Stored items
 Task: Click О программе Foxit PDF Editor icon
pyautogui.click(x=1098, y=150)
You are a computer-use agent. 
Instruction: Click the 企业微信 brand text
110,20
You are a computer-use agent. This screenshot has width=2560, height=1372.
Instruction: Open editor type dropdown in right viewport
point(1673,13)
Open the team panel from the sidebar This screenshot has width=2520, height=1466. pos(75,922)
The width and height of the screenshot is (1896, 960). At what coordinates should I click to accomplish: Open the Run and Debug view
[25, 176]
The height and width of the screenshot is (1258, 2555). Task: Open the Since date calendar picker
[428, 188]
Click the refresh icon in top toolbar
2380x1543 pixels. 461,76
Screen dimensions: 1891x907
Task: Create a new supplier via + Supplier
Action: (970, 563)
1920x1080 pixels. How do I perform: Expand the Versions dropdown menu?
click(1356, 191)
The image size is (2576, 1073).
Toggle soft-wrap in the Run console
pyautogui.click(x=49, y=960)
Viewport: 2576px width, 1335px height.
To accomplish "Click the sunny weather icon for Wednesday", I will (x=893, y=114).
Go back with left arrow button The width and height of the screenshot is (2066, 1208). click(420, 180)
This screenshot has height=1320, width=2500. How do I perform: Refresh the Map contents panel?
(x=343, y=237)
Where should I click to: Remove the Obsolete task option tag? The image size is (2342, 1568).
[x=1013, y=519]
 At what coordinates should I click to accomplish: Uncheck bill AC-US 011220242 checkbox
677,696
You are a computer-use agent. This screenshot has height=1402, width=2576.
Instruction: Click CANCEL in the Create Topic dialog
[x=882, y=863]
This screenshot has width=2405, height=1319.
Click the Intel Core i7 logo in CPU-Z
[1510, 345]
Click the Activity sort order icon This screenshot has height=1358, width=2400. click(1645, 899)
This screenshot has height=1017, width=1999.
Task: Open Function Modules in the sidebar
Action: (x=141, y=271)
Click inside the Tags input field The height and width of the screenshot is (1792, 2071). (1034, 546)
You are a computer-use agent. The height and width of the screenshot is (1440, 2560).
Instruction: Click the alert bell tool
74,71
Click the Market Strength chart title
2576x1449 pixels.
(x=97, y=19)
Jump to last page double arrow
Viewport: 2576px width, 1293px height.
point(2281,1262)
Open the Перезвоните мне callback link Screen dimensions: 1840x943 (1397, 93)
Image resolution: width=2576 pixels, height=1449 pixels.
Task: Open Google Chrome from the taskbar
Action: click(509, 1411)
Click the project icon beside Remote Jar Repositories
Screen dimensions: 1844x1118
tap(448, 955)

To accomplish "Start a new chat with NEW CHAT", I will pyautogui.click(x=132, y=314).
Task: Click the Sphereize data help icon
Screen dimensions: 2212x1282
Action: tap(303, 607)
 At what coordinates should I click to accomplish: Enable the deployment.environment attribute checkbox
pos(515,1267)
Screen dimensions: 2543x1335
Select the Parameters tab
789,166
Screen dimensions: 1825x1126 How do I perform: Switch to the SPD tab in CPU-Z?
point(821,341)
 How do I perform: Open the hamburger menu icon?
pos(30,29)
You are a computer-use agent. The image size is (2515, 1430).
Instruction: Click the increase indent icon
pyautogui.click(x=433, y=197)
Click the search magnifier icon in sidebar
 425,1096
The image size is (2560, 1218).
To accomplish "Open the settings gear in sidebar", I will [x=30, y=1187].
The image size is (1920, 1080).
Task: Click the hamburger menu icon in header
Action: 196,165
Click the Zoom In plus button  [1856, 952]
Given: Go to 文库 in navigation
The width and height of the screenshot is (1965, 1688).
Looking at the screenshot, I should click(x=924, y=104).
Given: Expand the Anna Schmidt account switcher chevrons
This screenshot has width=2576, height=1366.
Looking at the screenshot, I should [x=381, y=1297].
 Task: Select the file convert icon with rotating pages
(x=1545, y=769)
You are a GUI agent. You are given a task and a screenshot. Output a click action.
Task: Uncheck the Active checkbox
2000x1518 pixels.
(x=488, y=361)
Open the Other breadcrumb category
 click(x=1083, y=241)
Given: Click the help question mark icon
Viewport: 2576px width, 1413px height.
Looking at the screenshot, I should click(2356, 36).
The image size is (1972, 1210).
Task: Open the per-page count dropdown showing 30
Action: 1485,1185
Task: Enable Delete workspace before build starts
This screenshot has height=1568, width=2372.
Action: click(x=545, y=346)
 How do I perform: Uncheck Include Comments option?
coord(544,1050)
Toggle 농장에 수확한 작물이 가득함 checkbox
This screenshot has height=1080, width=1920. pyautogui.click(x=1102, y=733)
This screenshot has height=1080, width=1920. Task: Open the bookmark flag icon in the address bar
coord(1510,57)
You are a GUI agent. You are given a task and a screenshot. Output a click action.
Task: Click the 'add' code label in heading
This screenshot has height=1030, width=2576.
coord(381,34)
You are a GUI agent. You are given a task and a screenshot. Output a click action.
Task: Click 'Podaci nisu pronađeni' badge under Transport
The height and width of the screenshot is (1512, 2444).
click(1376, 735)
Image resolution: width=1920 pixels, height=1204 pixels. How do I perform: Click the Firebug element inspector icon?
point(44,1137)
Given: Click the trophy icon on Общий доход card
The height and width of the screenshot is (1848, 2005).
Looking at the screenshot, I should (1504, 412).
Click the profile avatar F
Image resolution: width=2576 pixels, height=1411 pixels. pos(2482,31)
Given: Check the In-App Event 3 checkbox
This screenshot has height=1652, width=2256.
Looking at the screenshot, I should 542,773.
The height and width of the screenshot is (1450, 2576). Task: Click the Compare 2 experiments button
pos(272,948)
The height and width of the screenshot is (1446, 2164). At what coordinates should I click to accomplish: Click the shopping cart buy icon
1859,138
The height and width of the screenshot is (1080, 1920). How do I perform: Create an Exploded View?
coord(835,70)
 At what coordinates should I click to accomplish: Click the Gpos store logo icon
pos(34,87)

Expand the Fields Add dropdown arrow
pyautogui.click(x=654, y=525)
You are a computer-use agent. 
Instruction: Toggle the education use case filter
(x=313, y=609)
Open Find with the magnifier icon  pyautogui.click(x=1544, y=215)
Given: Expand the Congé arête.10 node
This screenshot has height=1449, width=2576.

» **ASSIGNED TASK**
Please print the records above exactly from their first line. End with the line containing "Go back with", and include it.

» **REPLY TO THE EXERCISE**
 Task: Click О программе Foxit PDF Editor icon
pyautogui.click(x=1098, y=150)
You are a computer-use agent. 
Instruction: Click the 企业微信 brand text
110,20
You are a computer-use agent. This screenshot has width=2560, height=1372.
Instruction: Open editor type dropdown in right viewport
point(1673,13)
Open the team panel from the sidebar This screenshot has width=2520, height=1466. pos(75,922)
The width and height of the screenshot is (1896, 960). At what coordinates should I click to accomplish: Open the Run and Debug view
[25, 176]
The height and width of the screenshot is (1258, 2555). Task: Open the Since date calendar picker
[428, 188]
Click the refresh icon in top toolbar
2380x1543 pixels. 461,76
Screen dimensions: 1891x907
Task: Create a new supplier via + Supplier
Action: (970, 563)
1920x1080 pixels. How do I perform: Expand the Versions dropdown menu?
click(1356, 191)
The image size is (2576, 1073).
Toggle soft-wrap in the Run console
pyautogui.click(x=49, y=960)
Viewport: 2576px width, 1335px height.
To accomplish "Click the sunny weather icon for Wednesday", I will (x=893, y=114).
Go back with left arrow button The width and height of the screenshot is (2066, 1208). click(420, 180)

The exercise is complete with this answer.